Working in D.C. also gives you the chance to network and meet other people in your area of interest. If you’re going there through the Washington Program, you’ll be living with and surrounded by other UC students. Even if you go there on your own — and there are a good number of students who do — you’ll be able to make friends with other interns and the regulars you work with. Your coworkers and the people they connect you with are instrumental in networking, which will definitely help you once you graduate and are hunting for a job.

Aside from working, there are so many incredible places to visit in D.C. I was there all summer and I didn’t even get to go to all of the places I wanted to see. There are, of course, all of the national monuments and the Smithsonian Museums, which are must-sees for anyone going to D.C. The Smithsonian National Museum of American History was a particular favorite of mine, considering they had the freakin’ Batmobile!

Image Source: Smithsonian

Georgetown and Tyson’s Corner Center are fun if you like shopping, and the Hillwood Estate and Tudor Place offer tours of mansions and beautiful gardens. D.C. is also home to the Folger Shakespeare Library, The House of the Temple (a Masonic temple which, yes, I did visit), and The International Spy Museum. There is never a dull moment in the Nation’s capital.  
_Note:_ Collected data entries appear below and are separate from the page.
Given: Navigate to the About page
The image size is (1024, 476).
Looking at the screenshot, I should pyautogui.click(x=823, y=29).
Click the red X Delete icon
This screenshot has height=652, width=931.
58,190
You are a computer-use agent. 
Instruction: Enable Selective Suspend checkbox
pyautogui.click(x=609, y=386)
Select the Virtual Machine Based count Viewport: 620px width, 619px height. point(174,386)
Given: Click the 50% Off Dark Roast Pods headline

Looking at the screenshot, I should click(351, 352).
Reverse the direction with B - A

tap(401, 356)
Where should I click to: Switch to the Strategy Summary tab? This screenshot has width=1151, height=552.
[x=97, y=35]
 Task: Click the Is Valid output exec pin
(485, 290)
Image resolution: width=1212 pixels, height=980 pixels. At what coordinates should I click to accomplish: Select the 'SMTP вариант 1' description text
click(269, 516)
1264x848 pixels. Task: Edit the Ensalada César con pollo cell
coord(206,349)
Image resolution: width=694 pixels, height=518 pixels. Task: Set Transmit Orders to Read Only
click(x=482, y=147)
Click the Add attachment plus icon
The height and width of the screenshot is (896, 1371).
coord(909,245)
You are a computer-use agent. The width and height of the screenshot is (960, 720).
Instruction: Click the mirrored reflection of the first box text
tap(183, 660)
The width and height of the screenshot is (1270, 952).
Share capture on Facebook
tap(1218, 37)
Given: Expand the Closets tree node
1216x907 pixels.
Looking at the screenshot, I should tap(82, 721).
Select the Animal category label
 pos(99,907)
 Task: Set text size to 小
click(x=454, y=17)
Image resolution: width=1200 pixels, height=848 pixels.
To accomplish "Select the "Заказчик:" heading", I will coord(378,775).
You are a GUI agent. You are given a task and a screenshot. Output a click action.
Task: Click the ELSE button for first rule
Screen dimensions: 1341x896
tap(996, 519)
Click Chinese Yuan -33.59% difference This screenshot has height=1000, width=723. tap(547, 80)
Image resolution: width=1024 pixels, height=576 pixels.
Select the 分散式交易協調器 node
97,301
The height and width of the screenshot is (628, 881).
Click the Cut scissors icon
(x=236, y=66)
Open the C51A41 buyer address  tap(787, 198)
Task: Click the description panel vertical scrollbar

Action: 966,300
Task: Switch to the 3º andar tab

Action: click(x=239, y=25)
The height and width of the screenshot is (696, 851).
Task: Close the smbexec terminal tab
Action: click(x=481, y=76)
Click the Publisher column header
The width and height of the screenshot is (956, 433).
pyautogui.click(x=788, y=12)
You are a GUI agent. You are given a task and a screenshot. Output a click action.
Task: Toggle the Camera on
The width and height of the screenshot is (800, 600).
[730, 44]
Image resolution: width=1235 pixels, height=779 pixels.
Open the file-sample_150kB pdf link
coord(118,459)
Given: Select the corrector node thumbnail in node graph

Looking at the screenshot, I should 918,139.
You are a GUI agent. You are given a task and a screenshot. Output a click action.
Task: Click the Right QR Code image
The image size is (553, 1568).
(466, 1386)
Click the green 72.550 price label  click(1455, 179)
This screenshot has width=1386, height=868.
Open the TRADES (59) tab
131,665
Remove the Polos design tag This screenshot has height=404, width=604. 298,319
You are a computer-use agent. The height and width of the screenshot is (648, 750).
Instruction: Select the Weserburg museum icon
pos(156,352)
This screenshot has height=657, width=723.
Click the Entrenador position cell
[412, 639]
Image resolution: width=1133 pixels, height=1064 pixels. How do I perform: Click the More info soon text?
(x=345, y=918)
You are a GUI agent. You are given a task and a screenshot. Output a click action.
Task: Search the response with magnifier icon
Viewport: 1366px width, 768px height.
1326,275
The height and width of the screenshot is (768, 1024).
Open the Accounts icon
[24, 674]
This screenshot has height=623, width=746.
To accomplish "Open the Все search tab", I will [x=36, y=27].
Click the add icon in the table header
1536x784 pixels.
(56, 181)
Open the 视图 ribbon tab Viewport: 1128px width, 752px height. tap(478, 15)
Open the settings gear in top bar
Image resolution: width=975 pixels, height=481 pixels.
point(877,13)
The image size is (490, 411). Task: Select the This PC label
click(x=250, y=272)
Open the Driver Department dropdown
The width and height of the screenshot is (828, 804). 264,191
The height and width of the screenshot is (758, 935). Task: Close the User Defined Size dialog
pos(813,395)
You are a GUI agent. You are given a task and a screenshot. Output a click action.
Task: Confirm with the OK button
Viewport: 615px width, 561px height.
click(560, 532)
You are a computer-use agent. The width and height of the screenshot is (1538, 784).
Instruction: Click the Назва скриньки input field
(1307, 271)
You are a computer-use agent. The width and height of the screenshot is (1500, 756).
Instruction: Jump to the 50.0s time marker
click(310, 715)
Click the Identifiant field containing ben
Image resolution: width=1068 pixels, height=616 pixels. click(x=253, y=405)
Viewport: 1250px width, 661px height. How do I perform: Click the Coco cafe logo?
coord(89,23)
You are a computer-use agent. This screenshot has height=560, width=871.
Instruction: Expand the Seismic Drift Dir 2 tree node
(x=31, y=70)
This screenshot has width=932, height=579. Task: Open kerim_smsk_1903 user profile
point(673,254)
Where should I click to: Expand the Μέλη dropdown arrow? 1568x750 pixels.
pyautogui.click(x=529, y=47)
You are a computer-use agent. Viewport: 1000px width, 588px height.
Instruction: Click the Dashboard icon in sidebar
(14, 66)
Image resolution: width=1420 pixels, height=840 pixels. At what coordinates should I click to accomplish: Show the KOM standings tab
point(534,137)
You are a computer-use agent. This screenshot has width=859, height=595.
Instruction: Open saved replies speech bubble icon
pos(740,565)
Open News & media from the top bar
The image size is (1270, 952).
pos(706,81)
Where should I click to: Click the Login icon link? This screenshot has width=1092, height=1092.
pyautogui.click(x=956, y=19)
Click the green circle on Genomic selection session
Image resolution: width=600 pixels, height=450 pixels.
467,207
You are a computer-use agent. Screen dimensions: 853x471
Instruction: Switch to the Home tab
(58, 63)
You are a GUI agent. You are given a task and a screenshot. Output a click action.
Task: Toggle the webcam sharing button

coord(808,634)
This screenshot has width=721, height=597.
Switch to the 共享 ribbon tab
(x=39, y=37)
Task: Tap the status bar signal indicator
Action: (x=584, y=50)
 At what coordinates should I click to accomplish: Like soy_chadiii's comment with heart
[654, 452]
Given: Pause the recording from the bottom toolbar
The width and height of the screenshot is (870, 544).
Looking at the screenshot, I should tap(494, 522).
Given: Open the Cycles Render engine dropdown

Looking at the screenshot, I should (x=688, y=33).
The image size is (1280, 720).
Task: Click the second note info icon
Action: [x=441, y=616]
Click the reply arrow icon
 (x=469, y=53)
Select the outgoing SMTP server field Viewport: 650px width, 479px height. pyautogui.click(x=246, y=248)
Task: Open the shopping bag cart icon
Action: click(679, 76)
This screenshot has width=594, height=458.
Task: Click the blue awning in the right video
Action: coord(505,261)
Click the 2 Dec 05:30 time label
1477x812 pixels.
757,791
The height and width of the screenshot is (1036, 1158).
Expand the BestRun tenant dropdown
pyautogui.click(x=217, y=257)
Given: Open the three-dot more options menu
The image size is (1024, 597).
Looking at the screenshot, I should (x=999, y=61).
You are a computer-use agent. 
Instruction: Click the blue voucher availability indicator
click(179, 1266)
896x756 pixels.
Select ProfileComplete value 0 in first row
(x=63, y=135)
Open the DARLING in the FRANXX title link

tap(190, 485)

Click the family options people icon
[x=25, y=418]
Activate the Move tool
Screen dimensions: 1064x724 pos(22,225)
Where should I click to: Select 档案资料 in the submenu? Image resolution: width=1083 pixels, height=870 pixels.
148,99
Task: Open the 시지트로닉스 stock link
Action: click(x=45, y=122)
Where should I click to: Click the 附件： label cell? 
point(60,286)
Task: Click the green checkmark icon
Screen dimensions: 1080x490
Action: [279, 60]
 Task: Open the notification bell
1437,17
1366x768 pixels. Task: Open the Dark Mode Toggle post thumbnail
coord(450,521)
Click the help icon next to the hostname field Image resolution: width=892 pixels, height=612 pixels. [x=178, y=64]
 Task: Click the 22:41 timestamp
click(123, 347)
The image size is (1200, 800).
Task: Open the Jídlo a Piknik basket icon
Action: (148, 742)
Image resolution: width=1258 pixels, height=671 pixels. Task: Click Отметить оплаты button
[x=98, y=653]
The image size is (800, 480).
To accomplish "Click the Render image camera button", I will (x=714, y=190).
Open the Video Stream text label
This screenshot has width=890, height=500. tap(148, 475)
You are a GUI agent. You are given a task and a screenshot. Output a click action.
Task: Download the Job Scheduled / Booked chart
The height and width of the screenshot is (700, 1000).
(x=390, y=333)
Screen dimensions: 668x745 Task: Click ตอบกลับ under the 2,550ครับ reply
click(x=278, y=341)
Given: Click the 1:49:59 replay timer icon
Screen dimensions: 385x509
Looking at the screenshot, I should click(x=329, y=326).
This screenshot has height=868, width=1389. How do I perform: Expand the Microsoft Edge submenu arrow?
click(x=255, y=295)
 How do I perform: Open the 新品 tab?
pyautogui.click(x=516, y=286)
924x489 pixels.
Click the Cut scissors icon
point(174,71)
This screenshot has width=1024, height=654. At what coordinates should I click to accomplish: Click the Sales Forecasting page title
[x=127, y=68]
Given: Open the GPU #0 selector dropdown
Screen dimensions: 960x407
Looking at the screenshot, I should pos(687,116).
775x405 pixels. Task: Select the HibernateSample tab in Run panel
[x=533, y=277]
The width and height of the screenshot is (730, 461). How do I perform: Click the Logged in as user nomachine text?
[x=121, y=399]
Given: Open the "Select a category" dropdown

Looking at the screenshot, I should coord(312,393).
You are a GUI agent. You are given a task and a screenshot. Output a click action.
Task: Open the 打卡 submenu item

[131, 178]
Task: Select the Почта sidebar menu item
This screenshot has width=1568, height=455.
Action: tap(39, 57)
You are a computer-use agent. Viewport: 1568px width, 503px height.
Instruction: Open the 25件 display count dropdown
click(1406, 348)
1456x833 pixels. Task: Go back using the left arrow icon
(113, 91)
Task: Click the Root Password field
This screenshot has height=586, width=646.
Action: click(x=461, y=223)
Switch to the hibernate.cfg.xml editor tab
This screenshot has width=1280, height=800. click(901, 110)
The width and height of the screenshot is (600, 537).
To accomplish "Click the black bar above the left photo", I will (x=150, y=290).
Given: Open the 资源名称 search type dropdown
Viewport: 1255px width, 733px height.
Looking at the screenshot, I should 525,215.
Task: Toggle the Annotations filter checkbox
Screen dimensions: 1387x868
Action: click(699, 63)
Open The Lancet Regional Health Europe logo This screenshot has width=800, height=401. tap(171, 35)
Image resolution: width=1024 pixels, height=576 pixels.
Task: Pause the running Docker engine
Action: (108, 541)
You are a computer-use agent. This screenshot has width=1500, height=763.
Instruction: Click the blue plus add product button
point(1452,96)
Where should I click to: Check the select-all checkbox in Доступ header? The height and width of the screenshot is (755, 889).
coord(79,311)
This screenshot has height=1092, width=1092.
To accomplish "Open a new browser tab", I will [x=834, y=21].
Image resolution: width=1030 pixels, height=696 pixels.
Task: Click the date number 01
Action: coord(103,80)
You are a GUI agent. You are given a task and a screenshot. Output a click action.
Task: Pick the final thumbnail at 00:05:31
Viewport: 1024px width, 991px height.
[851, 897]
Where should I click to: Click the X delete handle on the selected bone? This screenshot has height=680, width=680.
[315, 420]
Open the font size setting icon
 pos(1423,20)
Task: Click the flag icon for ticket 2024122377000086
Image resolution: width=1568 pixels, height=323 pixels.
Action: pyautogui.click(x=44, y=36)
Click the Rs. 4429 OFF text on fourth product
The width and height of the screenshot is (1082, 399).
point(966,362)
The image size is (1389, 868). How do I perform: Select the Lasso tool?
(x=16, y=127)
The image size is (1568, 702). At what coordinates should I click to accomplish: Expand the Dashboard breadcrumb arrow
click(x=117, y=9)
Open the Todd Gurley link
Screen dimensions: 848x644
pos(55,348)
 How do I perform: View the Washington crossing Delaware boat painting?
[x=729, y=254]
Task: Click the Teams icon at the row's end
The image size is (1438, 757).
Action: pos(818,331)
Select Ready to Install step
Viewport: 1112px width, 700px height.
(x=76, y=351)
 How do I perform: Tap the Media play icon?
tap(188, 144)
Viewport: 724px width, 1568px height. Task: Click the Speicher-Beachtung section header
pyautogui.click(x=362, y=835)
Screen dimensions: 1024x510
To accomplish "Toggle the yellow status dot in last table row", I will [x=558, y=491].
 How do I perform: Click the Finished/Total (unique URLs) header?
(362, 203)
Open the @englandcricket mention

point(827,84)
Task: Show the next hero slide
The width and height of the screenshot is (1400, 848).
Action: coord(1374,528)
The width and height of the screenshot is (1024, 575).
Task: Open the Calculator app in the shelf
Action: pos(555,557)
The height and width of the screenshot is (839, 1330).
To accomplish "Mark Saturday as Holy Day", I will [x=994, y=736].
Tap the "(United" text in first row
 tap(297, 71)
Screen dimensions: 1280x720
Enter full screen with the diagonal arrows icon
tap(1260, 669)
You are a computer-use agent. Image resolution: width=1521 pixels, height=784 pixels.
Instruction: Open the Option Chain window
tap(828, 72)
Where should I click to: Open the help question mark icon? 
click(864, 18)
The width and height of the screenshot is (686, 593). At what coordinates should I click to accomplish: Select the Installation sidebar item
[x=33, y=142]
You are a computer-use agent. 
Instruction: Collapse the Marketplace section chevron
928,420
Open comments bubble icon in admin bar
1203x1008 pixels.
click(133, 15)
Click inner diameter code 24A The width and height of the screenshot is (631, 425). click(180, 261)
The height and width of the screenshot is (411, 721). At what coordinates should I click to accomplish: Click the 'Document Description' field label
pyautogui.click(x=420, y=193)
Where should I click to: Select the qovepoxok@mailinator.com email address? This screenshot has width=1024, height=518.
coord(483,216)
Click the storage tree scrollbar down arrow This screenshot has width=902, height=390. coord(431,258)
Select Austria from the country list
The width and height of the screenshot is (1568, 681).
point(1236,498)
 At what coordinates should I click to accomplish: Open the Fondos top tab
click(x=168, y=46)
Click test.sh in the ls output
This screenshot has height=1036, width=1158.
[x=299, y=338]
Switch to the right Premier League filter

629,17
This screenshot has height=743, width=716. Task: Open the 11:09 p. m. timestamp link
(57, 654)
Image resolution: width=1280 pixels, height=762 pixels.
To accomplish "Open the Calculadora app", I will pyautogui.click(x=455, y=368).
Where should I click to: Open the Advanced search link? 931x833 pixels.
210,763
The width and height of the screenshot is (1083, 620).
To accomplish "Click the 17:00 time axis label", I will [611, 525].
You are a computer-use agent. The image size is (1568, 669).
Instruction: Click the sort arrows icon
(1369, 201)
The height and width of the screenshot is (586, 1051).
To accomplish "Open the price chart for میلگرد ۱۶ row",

D.C. is truly a city for young professionals. There are great restaurants for foodies, hundreds of places to take quality photos for your Instagram feed, and a bunch of clubs for those who like to go out at night (there are even several 18+ clubs). D.C. is home to so many organizations that there are endless events scheduled every week. I got to attend the 50th anniversary of the Apollo 11 Mission at the National Mall, where they projected the rocket launching onto the Washington Monument. I also got to go to the Smithsonian’s Asian-American Literature Festival and attend a panel where Asian-American YA authors talked about the publishing industry and how they approached writing. Even when I wasn’t working, I was gaining valuable experiences.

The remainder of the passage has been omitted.